Semilinear Transformations in Coding Theory: A New Technique in Code-Based Cryptography

This paper presents a new technique for disturbing the algebraic structure of linear codes in code-based cryptography. Specifically, we introduce the so-called semilinear transformations in coding theory and then creatively apply them to the construction of code-based cryptosystems. Note that $\mathbb{F}_{q^m}$ can be viewed as an $\mathbb{F}_q$-linear space of dimension $m$, a semilinear transformation $\varphi$ is therefore defined as an $\mathbb{F}_q$-linear automorphism of $\mathbb{F}_{q^m}$. Then we impose this transformation to a linear code $\mathcal{C}$ over $\mathbb{F}_{q^m}$. It is clear that $\varphi(\mathcal{C})$ forms an $\mathbb{F}_q$-linear space, but generally does not preserve the $\mathbb{F}_{q^m}$-linearity any longer.
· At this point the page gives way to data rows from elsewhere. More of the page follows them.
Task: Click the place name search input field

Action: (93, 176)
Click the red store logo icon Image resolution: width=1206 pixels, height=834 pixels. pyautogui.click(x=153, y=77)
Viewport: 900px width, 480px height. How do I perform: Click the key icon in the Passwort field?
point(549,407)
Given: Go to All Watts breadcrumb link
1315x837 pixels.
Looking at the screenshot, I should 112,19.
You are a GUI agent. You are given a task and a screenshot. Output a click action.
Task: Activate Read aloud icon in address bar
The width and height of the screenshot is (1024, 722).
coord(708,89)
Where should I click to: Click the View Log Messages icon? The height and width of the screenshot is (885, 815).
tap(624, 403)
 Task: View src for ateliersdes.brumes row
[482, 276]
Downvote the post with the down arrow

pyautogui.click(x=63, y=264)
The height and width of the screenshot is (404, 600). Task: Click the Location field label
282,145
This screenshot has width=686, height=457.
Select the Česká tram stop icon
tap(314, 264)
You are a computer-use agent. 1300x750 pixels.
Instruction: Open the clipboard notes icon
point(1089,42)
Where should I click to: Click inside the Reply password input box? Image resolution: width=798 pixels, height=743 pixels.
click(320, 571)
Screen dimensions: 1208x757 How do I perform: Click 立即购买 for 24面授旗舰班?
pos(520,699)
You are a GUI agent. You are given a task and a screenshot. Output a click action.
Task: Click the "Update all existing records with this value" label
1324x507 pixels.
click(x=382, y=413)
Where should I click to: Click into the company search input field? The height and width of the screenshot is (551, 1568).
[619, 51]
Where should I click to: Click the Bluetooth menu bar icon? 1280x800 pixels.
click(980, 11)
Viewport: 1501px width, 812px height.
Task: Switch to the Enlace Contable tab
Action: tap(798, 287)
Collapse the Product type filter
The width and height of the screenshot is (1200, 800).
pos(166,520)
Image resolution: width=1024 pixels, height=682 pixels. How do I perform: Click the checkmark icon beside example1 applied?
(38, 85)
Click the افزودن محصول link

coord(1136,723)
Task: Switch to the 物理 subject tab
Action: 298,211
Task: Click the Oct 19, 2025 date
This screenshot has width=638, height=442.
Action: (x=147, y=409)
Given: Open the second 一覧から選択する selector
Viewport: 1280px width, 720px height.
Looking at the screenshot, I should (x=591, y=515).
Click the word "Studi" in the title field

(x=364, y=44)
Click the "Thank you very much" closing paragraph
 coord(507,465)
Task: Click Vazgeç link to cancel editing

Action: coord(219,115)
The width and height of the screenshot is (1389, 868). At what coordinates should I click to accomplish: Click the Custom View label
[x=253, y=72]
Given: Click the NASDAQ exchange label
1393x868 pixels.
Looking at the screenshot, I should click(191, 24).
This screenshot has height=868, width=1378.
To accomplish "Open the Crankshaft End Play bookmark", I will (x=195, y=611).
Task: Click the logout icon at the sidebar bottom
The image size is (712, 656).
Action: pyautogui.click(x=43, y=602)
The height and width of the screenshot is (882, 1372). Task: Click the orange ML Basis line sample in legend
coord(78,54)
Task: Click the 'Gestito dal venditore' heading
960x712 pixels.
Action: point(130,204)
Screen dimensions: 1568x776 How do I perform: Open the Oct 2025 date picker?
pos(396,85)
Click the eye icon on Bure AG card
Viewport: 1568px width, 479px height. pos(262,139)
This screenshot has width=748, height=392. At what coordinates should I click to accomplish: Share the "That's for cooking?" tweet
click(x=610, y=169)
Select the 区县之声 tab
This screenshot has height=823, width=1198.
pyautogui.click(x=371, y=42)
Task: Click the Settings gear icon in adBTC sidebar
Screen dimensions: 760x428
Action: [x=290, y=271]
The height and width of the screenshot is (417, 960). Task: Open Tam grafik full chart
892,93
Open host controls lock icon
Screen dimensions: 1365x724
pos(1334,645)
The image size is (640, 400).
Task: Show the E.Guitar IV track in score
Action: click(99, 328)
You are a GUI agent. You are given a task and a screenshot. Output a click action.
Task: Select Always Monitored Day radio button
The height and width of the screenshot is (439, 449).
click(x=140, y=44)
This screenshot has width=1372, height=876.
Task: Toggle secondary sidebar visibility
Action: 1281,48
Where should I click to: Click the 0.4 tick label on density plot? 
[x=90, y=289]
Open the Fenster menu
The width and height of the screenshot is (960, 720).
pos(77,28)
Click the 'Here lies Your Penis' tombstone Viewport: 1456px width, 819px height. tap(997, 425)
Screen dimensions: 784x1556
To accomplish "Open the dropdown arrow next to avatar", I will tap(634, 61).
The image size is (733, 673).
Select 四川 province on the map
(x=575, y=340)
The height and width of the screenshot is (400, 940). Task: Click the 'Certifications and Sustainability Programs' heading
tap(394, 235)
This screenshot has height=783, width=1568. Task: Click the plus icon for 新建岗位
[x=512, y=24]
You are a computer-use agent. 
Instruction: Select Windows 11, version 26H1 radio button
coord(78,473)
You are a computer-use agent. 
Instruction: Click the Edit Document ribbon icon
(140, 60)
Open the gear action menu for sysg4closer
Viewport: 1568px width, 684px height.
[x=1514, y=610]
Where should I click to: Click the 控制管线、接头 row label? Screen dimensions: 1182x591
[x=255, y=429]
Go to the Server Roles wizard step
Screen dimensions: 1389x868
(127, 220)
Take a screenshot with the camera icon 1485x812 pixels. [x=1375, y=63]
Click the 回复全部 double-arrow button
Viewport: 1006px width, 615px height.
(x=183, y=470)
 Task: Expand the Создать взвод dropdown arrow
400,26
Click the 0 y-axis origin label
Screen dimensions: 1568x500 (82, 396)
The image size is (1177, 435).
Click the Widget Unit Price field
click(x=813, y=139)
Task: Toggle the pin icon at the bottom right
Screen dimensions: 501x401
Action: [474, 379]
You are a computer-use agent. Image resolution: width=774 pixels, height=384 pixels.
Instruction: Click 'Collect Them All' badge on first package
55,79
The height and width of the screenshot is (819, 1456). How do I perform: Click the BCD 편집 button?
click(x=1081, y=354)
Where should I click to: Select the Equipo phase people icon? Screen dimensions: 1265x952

Inspired by this observation, a new technique for masking the structure of linear codes is developed in this paper. Meanwhile, we endow the underlying Gabidulin code with the so-called partial cyclic structure to reduce the public-key size. Compared to some other code-based cryptosystems, our proposal admits a much more compact representation of public keys. For instance, 2592 bytes are enough to achieve the security of 256 bits, almost 403 times smaller than that of Classic McEliece entering the third round of the NIST PQC project.